(Entries on where items appear)
--------
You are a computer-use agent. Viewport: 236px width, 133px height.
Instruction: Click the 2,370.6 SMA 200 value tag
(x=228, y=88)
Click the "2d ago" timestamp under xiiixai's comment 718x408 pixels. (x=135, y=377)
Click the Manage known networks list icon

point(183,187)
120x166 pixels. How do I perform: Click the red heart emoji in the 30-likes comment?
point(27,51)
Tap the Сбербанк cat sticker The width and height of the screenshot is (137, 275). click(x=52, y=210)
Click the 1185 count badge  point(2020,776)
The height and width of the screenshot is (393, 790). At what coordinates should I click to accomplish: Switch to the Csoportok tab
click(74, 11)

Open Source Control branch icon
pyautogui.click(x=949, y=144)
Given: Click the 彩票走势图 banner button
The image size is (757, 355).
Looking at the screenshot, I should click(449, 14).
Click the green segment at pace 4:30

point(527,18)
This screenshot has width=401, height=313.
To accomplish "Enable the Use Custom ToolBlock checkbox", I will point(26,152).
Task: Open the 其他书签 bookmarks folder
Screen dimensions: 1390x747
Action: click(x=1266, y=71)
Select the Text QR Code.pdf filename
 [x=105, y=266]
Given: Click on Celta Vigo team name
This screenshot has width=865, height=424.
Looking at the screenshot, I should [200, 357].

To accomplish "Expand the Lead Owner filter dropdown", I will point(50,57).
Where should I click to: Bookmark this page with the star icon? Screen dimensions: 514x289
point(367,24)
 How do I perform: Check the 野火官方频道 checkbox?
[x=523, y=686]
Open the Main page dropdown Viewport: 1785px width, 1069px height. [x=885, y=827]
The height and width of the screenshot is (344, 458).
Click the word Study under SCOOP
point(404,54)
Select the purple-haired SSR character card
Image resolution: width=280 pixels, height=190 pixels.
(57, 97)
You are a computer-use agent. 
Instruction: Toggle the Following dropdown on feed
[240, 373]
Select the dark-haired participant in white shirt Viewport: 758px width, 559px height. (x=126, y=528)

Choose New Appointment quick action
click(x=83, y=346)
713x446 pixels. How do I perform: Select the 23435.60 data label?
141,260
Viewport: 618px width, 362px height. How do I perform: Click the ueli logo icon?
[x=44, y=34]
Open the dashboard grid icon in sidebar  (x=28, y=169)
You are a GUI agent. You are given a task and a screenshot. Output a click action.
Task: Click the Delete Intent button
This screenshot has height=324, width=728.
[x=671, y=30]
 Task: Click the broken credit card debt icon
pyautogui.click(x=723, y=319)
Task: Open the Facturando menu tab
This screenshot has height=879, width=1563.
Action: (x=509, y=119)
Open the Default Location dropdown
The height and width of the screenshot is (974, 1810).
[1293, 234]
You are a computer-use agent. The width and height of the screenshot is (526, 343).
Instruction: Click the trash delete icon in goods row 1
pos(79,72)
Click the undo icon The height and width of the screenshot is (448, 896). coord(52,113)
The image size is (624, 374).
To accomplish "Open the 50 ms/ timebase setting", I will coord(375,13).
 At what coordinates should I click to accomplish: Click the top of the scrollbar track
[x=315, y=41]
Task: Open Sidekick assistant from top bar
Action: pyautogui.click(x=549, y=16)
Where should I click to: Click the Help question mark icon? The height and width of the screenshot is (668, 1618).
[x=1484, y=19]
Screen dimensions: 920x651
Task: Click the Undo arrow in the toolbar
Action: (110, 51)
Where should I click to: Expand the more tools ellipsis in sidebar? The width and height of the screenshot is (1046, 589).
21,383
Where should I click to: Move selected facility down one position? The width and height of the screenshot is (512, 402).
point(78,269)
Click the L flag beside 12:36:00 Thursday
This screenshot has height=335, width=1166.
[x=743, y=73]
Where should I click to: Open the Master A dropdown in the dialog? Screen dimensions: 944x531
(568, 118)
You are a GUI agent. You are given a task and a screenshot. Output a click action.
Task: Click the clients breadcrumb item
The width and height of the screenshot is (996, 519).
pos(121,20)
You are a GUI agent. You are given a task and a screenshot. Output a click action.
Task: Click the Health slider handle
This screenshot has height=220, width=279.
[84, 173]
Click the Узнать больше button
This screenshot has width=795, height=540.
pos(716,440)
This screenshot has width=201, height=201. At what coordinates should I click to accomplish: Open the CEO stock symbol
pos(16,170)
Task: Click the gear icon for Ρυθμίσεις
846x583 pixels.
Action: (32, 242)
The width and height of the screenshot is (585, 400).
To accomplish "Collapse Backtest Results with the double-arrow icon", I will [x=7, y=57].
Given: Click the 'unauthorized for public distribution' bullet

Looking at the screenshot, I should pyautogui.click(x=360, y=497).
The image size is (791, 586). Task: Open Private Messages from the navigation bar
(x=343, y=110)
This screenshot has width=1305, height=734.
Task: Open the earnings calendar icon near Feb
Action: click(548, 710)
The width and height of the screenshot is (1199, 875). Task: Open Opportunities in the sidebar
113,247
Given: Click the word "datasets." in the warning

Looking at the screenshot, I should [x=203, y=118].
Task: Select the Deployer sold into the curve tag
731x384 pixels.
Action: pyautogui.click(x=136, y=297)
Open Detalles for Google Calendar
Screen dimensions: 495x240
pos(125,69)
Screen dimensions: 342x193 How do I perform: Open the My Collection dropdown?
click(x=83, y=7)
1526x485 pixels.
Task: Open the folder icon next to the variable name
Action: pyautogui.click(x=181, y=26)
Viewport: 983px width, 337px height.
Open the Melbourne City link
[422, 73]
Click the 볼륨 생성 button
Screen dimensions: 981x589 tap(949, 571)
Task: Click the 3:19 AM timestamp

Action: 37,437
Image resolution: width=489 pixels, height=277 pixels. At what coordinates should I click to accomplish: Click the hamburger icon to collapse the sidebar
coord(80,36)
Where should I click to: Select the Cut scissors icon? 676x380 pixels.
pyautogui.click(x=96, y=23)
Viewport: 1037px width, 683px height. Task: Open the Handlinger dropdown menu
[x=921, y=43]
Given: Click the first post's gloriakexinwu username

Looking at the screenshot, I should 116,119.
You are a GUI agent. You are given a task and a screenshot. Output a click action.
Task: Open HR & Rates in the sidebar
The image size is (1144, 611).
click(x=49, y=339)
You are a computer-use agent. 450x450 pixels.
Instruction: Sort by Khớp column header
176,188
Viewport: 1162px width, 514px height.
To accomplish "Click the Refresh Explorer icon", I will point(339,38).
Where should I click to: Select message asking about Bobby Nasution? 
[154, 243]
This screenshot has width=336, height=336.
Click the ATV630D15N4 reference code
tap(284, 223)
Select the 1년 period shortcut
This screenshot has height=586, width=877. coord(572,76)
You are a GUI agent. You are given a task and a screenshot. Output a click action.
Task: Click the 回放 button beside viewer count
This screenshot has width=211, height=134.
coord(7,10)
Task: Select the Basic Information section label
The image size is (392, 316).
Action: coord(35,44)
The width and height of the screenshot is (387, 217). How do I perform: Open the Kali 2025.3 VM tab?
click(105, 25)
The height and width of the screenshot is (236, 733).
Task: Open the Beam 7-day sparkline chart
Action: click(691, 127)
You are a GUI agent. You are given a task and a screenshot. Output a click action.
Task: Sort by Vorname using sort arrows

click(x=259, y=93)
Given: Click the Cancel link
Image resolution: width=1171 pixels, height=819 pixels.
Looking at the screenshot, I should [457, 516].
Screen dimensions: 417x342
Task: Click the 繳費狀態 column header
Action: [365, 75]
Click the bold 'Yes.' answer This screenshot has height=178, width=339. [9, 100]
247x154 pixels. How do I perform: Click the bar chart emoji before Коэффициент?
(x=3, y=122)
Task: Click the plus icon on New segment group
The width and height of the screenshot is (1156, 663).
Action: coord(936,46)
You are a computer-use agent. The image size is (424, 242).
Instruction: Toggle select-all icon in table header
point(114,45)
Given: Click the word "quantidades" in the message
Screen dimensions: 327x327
--------
## Directive
Format every line of the records above as a Markdown table with two columns, No. and Line, numbering the rows in order and skipping blank lines.

## Result of this task
| No. | Line |
|---|---|
| 1 | You are a computer-use agent. Viewport: 236px width, 133px height. |
| 2 | Instruction: Click the 2,370.6 SMA 200 value tag |
| 3 | (x=228, y=88) |
| 4 | Click the "2d ago" timestamp under xiiixai's comment 718x408 pixels. (x=135, y=377) |
| 5 | Click the Manage known networks list icon |
| 6 | point(183,187) |
| 7 | 120x166 pixels. How do I perform: Click the red heart emoji in the 30-likes comment? |
| 8 | point(27,51) |
| 9 | Tap the Сбербанк cat sticker The width and height of the screenshot is (137, 275). click(x=52, y=210) |
| 10 | Click the 1185 count badge  point(2020,776) |
| 11 | The height and width of the screenshot is (393, 790). At what coordinates should I click to accomplish: Switch to the Csoportok tab |
| 12 | click(74, 11) |
| 13 | Open Source Control branch icon |
| 14 | pyautogui.click(x=949, y=144) |
| 15 | Given: Click the 彩票走势图 banner button |
| 16 | The image size is (757, 355). |
| 17 | Looking at the screenshot, I should click(449, 14). |
| 18 | Click the green segment at pace 4:30 |
| 19 | point(527,18) |
| 20 | This screenshot has width=401, height=313. |
| 21 | To accomplish "Enable the Use Custom ToolBlock checkbox", I will point(26,152). |
| 22 | Task: Open the 其他书签 bookmarks folder |
| 23 | Screen dimensions: 1390x747 |
| 24 | Action: click(x=1266, y=71) |
| 25 | Select the Text QR Code.pdf filename |
| 26 |  [x=105, y=266] |
| 27 | Given: Click on Celta Vigo team name |
| 28 | This screenshot has width=865, height=424. |
| 29 | Looking at the screenshot, I should [200, 357]. |
| 30 | To accomplish "Expand the Lead Owner filter dropdown", I will point(50,57). |
| 31 | Where should I click to: Bookmark this page with the star icon? Screen dimensions: 514x289 |
| 32 | point(367,24) |
| 33 |  How do I perform: Check the 野火官方频道 checkbox? |
| 34 | [x=523, y=686] |
| 35 | Open the Main page dropdown Viewport: 1785px width, 1069px height. [x=885, y=827] |
| 36 | The height and width of the screenshot is (344, 458). |
| 37 | Click the word Study under SCOOP |
| 38 | point(404,54) |
| 39 | Select the purple-haired SSR character card |
| 40 | Image resolution: width=280 pixels, height=190 pixels. |
| 41 | (57, 97) |
| 42 | You are a computer-use agent.  |
| 43 | Instruction: Toggle the Following dropdown on feed |
| 44 | [240, 373] |
| 45 | Select the dark-haired participant in white shirt Viewport: 758px width, 559px height. (x=126, y=528) |
| 46 | Choose New Appointment quick action |
| 47 | click(x=83, y=346) |
| 48 | 713x446 pixels. How do I perform: Select the 23435.60 data label? |
| 49 | 141,260 |
| 50 | Viewport: 618px width, 362px height. How do I perform: Click the ueli logo icon? |
| 51 | [x=44, y=34] |
| 52 | Open the dashboard grid icon in sidebar  (x=28, y=169) |
| 53 | You are a GUI agent. You are given a task and a screenshot. Output a click action. |
| 54 | Task: Click the Delete Intent button |
| 55 | This screenshot has height=324, width=728. |
| 56 | [x=671, y=30] |
| 57 |  Task: Click the broken credit card debt icon |
| 58 | pyautogui.click(x=723, y=319) |
| 59 | Task: Open the Facturando menu tab |
| 60 | This screenshot has height=879, width=1563. |
| 61 | Action: (x=509, y=119) |
| 62 | Open the Default Location dropdown |
| 63 | The height and width of the screenshot is (974, 1810). |
| 64 | [1293, 234] |
| 65 | You are a computer-use agent. The width and height of the screenshot is (526, 343). |
| 66 | Instruction: Click the trash delete icon in goods row 1 |
| 67 | pos(79,72) |
| 68 | Click the undo icon The height and width of the screenshot is (448, 896). coord(52,113) |
| 69 | The image size is (624, 374). |
| 70 | To accomplish "Open the 50 ms/ timebase setting", I will coord(375,13). |
| 71 |  At what coordinates should I click to accomplish: Click the top of the scrollbar track |
| 72 | [x=315, y=41] |
| 73 | Task: Open Sidekick assistant from top bar |
| 74 | Action: pyautogui.click(x=549, y=16) |
| 75 | Where should I click to: Click the Help question mark icon? The height and width of the screenshot is (668, 1618). |
| 76 | [x=1484, y=19] |
| 77 | Screen dimensions: 920x651 |
| 78 | Task: Click the Undo arrow in the toolbar |
| 79 | Action: (110, 51) |
| 80 | Where should I click to: Expand the more tools ellipsis in sidebar? The width and height of the screenshot is (1046, 589). |
| 81 | 21,383 |
| 82 | Where should I click to: Move selected facility down one position? The width and height of the screenshot is (512, 402). |
| 83 | point(78,269) |
| 84 | Click the L flag beside 12:36:00 Thursday |
| 85 | This screenshot has height=335, width=1166. |
| 86 | [x=743, y=73] |
| 87 | Where should I click to: Open the Master A dropdown in the dialog? Screen dimensions: 944x531 |
| 88 | (568, 118) |
| 89 | You are a GUI agent. You are given a task and a screenshot. Output a click action. |
| 90 | Task: Click the clients breadcrumb item |
| 91 | The width and height of the screenshot is (996, 519). |
| 92 | pos(121,20) |
| 93 | You are a GUI agent. You are given a task and a screenshot. Output a click action. |
| 94 | Task: Click the Health slider handle |
| 95 | This screenshot has height=220, width=279. |
| 96 | [84, 173] |
| 97 | Click the Узнать больше button |
| 98 | This screenshot has width=795, height=540. |
| 99 | pos(716,440) |
| 100 | This screenshot has width=201, height=201. At what coordinates should I click to accomplish: Open the CEO stock symbol |
| 101 | pos(16,170) |
| 102 | Task: Click the gear icon for Ρυθμίσεις |
| 103 | 846x583 pixels. |
| 104 | Action: (32, 242) |
| 105 | The width and height of the screenshot is (585, 400). |
| 106 | To accomplish "Collapse Backtest Results with the double-arrow icon", I will [x=7, y=57]. |
| 107 | Given: Click the 'unauthorized for public distribution' bullet |
| 108 | Looking at the screenshot, I should pyautogui.click(x=360, y=497). |
| 109 | The image size is (791, 586). Task: Open Private Messages from the navigation bar |
| 110 | (x=343, y=110) |
| 111 | This screenshot has width=1305, height=734. |
| 112 | Task: Open the earnings calendar icon near Feb |
| 113 | Action: click(548, 710) |
| 114 | The width and height of the screenshot is (1199, 875). Task: Open Opportunities in the sidebar |
| 115 | 113,247 |
| 116 | Given: Click the word "datasets." in the warning |
| 117 | Looking at the screenshot, I should [x=203, y=118]. |
| 118 | Task: Select the Deployer sold into the curve tag |
| 119 | 731x384 pixels. |
| 120 | Action: pyautogui.click(x=136, y=297) |
| 121 | Open Detalles for Google Calendar |
| 122 | Screen dimensions: 495x240 |
| 123 | pos(125,69) |
| 124 | Screen dimensions: 342x193 How do I perform: Open the My Collection dropdown? |
| 125 | click(x=83, y=7) |
| 126 | 1526x485 pixels. |
| 127 | Task: Open the folder icon next to the variable name |
| 128 | Action: pyautogui.click(x=181, y=26) |
| 129 | Viewport: 983px width, 337px height. |
| 130 | Open the Melbourne City link |
| 131 | [422, 73] |
| 132 | Click the 볼륨 생성 button |
| 133 | Screen dimensions: 981x589 tap(949, 571) |
| 134 | Task: Click the 3:19 AM timestamp |
| 135 | Action: 37,437 |
| 136 | Image resolution: width=489 pixels, height=277 pixels. At what coordinates should I click to accomplish: Click the hamburger icon to collapse the sidebar |
| 137 | coord(80,36) |
| 138 | Where should I click to: Select the Cut scissors icon? 676x380 pixels. |
| 139 | pyautogui.click(x=96, y=23) |
| 140 | Viewport: 1037px width, 683px height. Task: Open the Handlinger dropdown menu |
| 141 | [x=921, y=43] |
| 142 | Given: Click the first post's gloriakexinwu username |
| 143 | Looking at the screenshot, I should 116,119. |
| 144 | You are a GUI agent. You are given a task and a screenshot. Output a click action. |
| 145 | Task: Open HR & Rates in the sidebar |
| 146 | The image size is (1144, 611). |
| 147 | click(x=49, y=339) |
| 148 | You are a computer-use agent. 450x450 pixels. |
| 149 | Instruction: Sort by Khớp column header |
| 150 | 176,188 |
| 151 | Viewport: 1162px width, 514px height. |
| 152 | To accomplish "Click the Refresh Explorer icon", I will point(339,38). |
| 153 | Where should I click to: Select message asking about Bobby Nasution?  |
| 154 | [154, 243] |
| 155 | This screenshot has width=336, height=336. |
| 156 | Click the ATV630D15N4 reference code |
| 157 | tap(284, 223) |
| 158 | Select the 1년 period shortcut |
| 159 | This screenshot has height=586, width=877. coord(572,76) |
| 160 | You are a GUI agent. You are given a task and a screenshot. Output a click action. |
| 161 | Task: Click the 回放 button beside viewer count |
| 162 | This screenshot has width=211, height=134. |
| 163 | coord(7,10) |
| 164 | Task: Select the Basic Information section label |
| 165 | The image size is (392, 316). |
| 166 | Action: coord(35,44) |
| 167 | The width and height of the screenshot is (387, 217). How do I perform: Open the Kali 2025.3 VM tab? |
| 168 | click(105, 25) |
| 169 | The height and width of the screenshot is (236, 733). |
| 170 | Task: Open the Beam 7-day sparkline chart |
| 171 | Action: click(691, 127) |
| 172 | You are a GUI agent. You are given a task and a screenshot. Output a click action. |
| 173 | Task: Sort by Vorname using sort arrows |
| 174 | click(x=259, y=93) |
| 175 | Given: Click the Cancel link |
| 176 | Image resolution: width=1171 pixels, height=819 pixels. |
| 177 | Looking at the screenshot, I should [457, 516]. |
| 178 | Screen dimensions: 417x342 |
| 179 | Task: Click the 繳費狀態 column header |
| 180 | Action: [365, 75] |
| 181 | Click the bold 'Yes.' answer This screenshot has height=178, width=339. [9, 100] |
| 182 | 247x154 pixels. How do I perform: Click the bar chart emoji before Коэффициент? |
| 183 | (x=3, y=122) |
| 184 | Task: Click the plus icon on New segment group |
| 185 | The width and height of the screenshot is (1156, 663). |
| 186 | Action: coord(936,46) |
| 187 | You are a computer-use agent. The image size is (424, 242). |
| 188 | Instruction: Toggle select-all icon in table header |
| 189 | point(114,45) |
| 190 | Given: Click the word "quantidades" in the message |
| 191 | Screen dimensions: 327x327 |